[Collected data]
_ _ _
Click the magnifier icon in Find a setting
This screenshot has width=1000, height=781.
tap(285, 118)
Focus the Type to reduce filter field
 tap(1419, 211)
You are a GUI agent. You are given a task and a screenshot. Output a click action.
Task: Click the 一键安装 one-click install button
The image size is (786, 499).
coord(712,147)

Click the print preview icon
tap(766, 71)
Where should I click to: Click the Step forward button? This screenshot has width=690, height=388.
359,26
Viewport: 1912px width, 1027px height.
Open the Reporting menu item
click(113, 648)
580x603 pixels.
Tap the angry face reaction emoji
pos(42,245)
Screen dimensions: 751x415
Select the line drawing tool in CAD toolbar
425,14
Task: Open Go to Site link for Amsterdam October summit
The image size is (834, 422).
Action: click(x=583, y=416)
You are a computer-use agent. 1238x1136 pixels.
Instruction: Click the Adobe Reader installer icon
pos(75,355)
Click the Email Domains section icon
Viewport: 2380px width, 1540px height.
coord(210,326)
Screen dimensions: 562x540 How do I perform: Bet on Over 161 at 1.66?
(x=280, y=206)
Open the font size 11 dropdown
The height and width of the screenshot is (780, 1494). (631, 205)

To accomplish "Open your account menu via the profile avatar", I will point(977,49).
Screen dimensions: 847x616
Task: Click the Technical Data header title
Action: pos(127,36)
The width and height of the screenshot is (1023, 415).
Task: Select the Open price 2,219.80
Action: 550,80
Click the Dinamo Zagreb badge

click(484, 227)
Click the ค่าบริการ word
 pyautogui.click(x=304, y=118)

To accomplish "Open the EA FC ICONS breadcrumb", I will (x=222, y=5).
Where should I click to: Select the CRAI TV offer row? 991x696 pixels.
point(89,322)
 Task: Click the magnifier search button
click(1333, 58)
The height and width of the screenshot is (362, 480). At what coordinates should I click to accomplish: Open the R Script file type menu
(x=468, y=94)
_ _ _
= BRIEF =
After checking the entries, state how many lines contain "agent", and write nothing but the number.

= WRITTEN SOLUTION =
2